(Consegna): Per favore, ricopia parola per parola l'intero brano su monoteismo, idolatria e violenza.

Monoteismo, idolatria e violenza
La Bibbia è un libro che ci racconta una storia come se questa fosse la Storia. E’ una finzione evidente, visto che della storia pretende di conoscere inizio e fine, ed inevitabile. Ma chi ne tiene conto? Chi si ricorda, quando deve misurarsi con una sua pagina, che la Bibbia si regge sul patto tacito tra autore e lettore su cui si reggono tutti i libri, vale a dire sull’intesa che la scrittura ha a che fare con la realtà, ma non è la realtà, bensì una sua libera proposta di lettura?
Non manca chi pensa che la letteratura, come interpretazione e come invenzione, come ricerca e proposta di possibili sensi dell’esistenza, sia frutto della modernità, e che la Bibbia, come parola di Dio o come parola umana di un tempo in cui dire e fare formavano un tutt’uno, possa sfuggire alle normali leggi del linguaggio e della comunicazione. Sbaglia.

[Righe da una fonte di dati]
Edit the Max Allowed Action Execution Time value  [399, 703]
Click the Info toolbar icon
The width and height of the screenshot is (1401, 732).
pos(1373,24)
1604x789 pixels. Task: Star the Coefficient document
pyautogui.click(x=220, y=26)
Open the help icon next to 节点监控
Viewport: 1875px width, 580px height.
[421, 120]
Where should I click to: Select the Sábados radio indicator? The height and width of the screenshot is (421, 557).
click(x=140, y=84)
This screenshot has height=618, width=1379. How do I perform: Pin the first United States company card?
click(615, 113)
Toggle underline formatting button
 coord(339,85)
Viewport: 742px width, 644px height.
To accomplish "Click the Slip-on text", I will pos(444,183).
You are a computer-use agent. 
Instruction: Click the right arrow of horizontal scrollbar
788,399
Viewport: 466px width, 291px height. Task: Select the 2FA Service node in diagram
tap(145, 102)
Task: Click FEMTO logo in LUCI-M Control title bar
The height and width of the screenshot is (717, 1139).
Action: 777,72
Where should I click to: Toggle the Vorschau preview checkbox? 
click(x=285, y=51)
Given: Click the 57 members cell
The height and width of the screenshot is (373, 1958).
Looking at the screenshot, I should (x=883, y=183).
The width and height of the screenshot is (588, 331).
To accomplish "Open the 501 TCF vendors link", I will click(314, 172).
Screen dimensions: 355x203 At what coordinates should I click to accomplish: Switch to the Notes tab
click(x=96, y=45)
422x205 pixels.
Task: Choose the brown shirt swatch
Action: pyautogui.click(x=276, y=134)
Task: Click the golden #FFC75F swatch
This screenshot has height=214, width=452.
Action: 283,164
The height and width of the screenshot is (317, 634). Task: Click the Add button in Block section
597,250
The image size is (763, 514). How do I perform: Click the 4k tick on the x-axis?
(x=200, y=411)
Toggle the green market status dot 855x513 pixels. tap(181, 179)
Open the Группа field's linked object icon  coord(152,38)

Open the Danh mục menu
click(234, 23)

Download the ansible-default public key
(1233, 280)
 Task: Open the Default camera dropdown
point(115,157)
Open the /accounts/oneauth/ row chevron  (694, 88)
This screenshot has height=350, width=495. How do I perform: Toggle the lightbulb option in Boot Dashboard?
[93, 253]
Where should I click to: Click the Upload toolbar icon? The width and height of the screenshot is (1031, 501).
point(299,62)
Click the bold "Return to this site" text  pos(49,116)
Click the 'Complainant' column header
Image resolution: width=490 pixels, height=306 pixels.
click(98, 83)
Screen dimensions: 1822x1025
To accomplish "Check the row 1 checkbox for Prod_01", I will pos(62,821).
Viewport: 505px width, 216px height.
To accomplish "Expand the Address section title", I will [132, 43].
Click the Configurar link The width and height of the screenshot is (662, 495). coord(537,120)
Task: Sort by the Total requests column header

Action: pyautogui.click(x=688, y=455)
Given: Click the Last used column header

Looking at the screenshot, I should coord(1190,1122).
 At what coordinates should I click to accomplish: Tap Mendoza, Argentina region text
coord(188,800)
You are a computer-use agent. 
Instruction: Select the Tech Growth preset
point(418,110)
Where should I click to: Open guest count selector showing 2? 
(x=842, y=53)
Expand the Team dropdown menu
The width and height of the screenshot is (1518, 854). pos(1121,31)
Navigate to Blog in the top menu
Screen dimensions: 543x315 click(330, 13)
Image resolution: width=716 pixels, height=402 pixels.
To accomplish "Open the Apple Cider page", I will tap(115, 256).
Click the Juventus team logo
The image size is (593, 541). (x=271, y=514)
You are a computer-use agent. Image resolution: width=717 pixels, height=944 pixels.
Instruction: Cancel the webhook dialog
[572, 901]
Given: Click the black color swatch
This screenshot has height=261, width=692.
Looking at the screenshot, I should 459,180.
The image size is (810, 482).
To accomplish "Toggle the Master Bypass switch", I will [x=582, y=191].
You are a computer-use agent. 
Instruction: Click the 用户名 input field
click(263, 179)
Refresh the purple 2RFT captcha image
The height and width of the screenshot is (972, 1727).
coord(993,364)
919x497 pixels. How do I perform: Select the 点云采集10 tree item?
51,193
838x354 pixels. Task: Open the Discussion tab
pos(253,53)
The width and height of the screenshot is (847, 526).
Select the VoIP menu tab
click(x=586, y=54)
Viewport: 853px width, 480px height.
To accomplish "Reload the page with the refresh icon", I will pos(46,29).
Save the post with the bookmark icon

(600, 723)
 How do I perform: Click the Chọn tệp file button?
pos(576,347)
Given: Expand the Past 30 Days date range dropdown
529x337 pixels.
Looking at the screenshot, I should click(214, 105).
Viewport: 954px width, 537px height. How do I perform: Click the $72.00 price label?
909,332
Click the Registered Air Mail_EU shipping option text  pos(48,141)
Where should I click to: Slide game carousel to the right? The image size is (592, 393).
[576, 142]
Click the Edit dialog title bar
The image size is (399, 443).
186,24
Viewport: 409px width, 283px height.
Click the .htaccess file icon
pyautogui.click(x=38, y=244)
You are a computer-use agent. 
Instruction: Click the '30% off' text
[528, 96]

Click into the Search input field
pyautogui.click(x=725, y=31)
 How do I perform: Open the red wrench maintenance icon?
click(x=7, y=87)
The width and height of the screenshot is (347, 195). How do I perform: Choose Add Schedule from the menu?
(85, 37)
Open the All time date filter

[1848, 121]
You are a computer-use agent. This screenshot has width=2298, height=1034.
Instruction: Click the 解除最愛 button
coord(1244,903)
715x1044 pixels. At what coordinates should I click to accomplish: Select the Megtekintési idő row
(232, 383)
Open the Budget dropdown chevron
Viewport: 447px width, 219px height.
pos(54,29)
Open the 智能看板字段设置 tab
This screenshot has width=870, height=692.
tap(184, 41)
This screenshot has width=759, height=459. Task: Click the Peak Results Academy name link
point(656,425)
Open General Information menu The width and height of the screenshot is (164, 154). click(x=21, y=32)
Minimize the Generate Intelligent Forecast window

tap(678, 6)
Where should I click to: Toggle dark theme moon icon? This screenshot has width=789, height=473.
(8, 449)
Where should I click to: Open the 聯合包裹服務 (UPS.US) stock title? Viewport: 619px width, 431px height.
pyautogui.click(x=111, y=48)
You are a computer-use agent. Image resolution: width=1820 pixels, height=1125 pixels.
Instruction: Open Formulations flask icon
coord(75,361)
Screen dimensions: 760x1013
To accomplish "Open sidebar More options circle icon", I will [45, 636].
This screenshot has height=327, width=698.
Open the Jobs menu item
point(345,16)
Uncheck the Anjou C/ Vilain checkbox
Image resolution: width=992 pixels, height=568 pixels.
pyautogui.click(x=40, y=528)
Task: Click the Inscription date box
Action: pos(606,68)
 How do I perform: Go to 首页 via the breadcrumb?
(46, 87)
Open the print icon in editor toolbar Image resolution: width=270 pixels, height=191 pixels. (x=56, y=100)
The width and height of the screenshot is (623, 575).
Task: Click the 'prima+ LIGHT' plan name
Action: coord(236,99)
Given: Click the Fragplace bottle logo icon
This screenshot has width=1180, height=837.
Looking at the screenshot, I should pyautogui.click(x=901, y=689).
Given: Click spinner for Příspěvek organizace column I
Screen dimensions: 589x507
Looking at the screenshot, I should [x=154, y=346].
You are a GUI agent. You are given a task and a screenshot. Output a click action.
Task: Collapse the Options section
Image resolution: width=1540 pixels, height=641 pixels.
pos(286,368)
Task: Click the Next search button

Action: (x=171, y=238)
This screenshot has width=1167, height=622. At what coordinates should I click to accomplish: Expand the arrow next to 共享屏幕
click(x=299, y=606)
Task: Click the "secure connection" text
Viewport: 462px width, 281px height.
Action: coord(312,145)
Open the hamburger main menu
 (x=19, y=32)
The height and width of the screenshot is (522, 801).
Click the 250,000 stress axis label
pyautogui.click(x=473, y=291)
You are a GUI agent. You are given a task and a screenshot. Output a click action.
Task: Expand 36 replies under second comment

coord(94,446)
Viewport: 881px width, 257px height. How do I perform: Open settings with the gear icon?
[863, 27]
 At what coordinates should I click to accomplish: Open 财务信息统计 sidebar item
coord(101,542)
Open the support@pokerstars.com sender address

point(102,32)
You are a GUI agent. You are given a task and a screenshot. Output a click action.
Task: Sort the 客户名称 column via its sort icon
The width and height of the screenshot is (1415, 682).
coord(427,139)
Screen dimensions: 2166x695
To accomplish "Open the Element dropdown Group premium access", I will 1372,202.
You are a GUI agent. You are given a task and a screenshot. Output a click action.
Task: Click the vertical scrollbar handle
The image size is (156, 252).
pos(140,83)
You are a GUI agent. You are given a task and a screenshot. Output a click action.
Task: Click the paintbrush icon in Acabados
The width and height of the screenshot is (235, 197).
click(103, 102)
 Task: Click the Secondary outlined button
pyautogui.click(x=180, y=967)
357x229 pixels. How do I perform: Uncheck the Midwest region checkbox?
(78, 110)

(Risultato corretto):
Monoteismo, idolatria e violenza
La Bibbia è un libro che ci racconta una storia come se questa fosse la Storia. E’ una finzione evidente, visto che della storia pretende di conoscere inizio e fine, ed inevitabile. Ma chi ne tiene conto? Chi si ricorda, quando deve misurarsi con una sua pagina, che la Bibbia si regge sul patto tacito tra autore e lettore su cui si reggono tutti i libri, vale a dire sull’intesa che la scrittura ha a che fare con la realtà, ma non è la realtà, bensì una sua libera proposta di lettura?
Non manca chi pensa che la letteratura, come interpretazione e come invenzione, come ricerca e proposta di possibili sensi dell’esistenza, sia frutto della modernità, e che la Bibbia, come parola di Dio o come parola umana di un tempo in cui dire e fare formavano un tutt’uno, possa sfuggire alle normali leggi del linguaggio e della comunicazione. Sbaglia.